And Grace had to agree.
Later that night, after everyone had gone — Helen was staying with Connie, mercifully, instead of Aunt Sylvia — the house had gone still except for the whir of the ceiling fan and the hum ofcrickets outside. Grace stood by the sliding doors, looking out at the pool. The reflection of the lights shimmered across the surface like melted gold.
Icarus was asleep in his new cat bed. Sheila had claimed the highest shelf in the office. Boxes were stacked by the hallway, waiting for another day.
Grace felt it all press in on her — the stillness, the fullness, the miracle of ordinary peace. The faint sound of Phyllis’s song drifted again through the night. “Snowed in with you, nothing else to do, but love you till the morning comes.”
Behind her came a sleepy voice. “Baby? You coming to bed?”
Grace turned. Alix was standing in the bedroom doorway, wearing a Roxxxy T-shirt, hair mussed from humidity, face turned toward the glow of the lamp. The heirloom blanket was artfully tossed over the end of the bed.
Grace crossed the room and let Alix tug her down into the sheets, into warmth and tangled limbs and everything that felt like home.
For a while they just lay there, the air humming with crickets and far-off laughter from down the street.

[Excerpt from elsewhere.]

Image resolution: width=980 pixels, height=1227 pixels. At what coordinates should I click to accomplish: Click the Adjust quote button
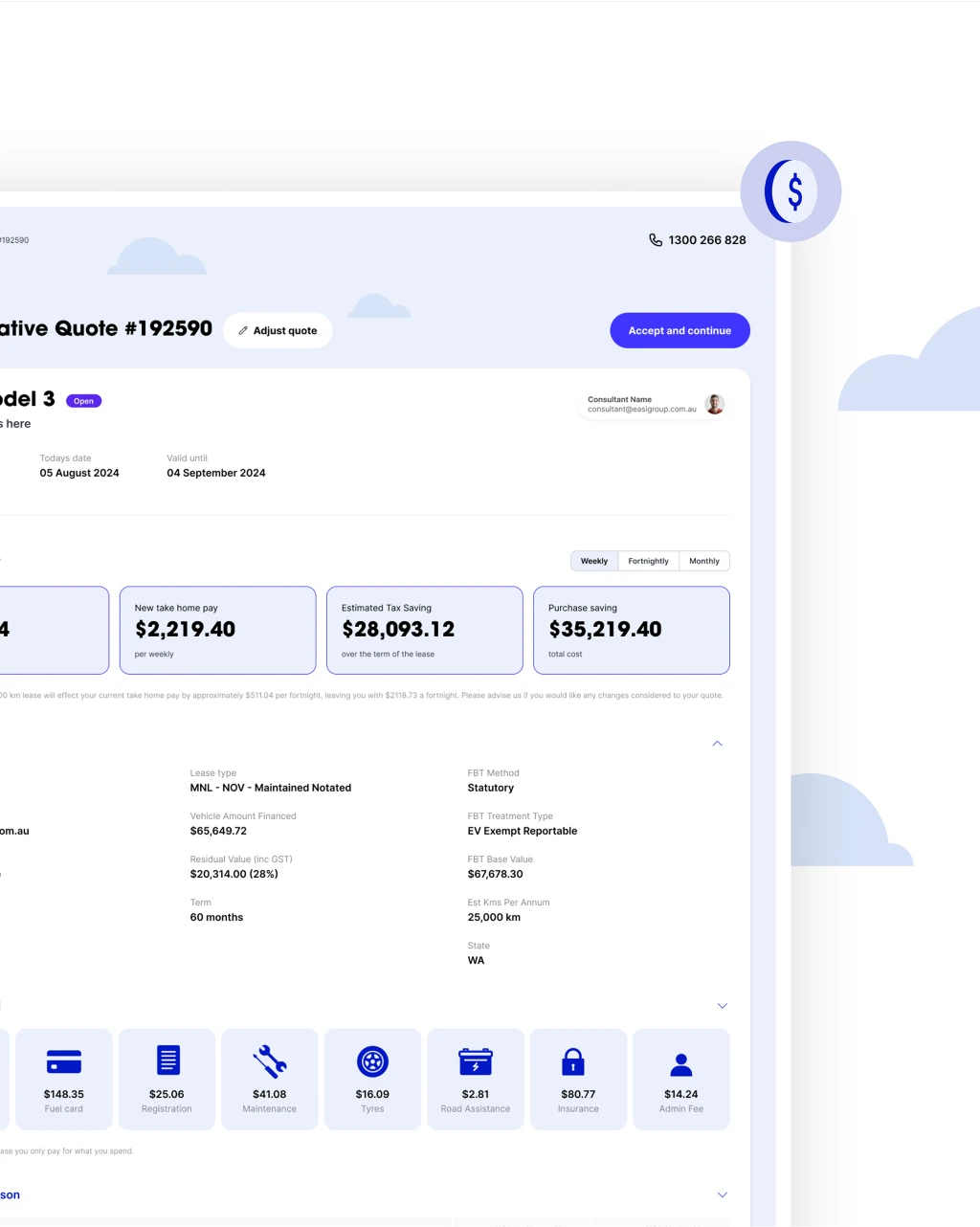(278, 330)
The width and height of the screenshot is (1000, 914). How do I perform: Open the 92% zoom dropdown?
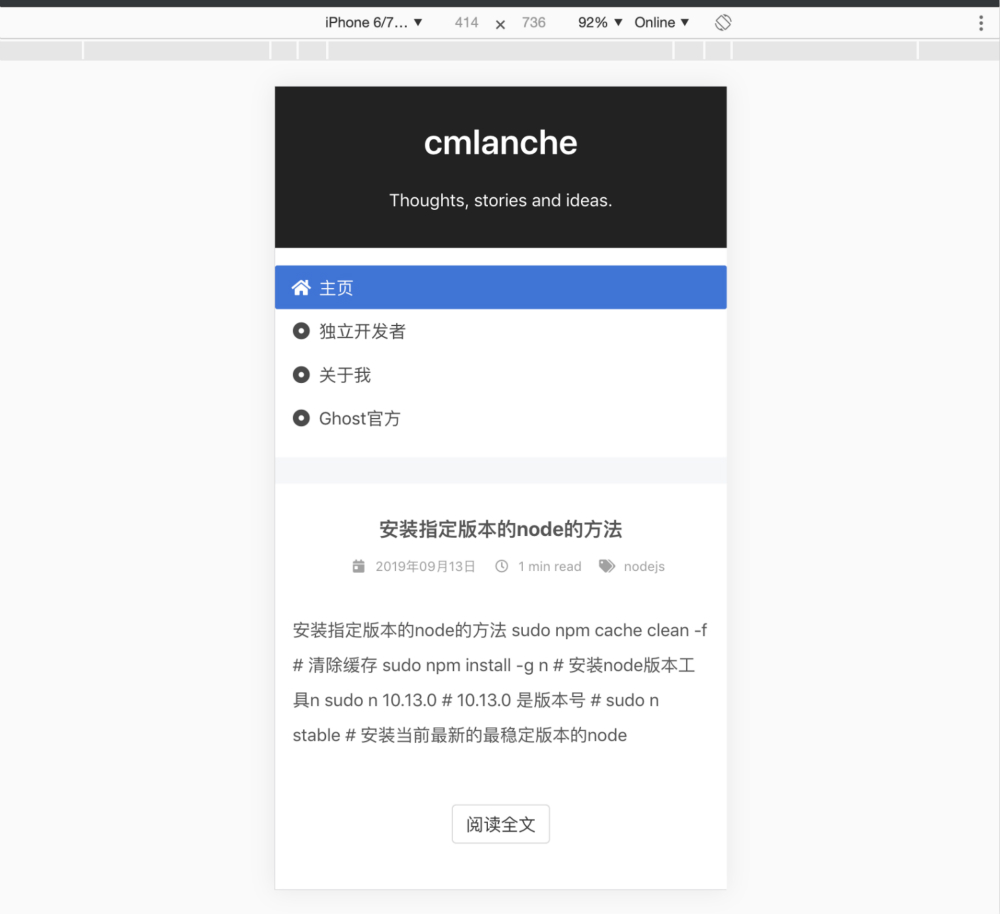[598, 21]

“I used to think this kind of happiness was something that happened to other people,” Grace whispered.
Alix brushed her fingers along Grace’s jaw. “And now?”
Grace smiled, tears pricking the corners of her eyes. “Now I think I was just waiting for you.”
Alix exhaled a laugh that broke halfway into a sob. “Was it worth the wait?”
Grace touched Alix’s cheek with her fingertips, a gentle, grounding touch. “Of course, baby. Was I?” Grace asked.
Alix leaned in, her voice low, steady, full of everything she’d once been too scared to hope for. “You’re it, Grace. My home, my heart, my future. All of it.”
Grace kissed her, slow and certain. “Good. Because I’m not going anywhere.”
Alix’s fingers slid into her hair, deepening the kiss until it became something wordless — heat and promise tangled together. Hands roamed, slipping beneath waistbands, and eventually their clothes were flung across the room. The rhythm of them matched the hum of the night, a slow tide rising and breaking in perfect sync. She’d never get enough of this, of Alix’s hands and mouth and body. Grace gasped against Alix’s skin, biting at the floral tattoo on her shoulder, the air thick with everything they didn’t need to say.
Outside, the pool lights shimmered across the water, pale blue and silver.
And for the rest of her life, Grace would remember that night. The night she realized that home wasn’t a place she’d found. It was the person she’d chosen. And this was how their forever began.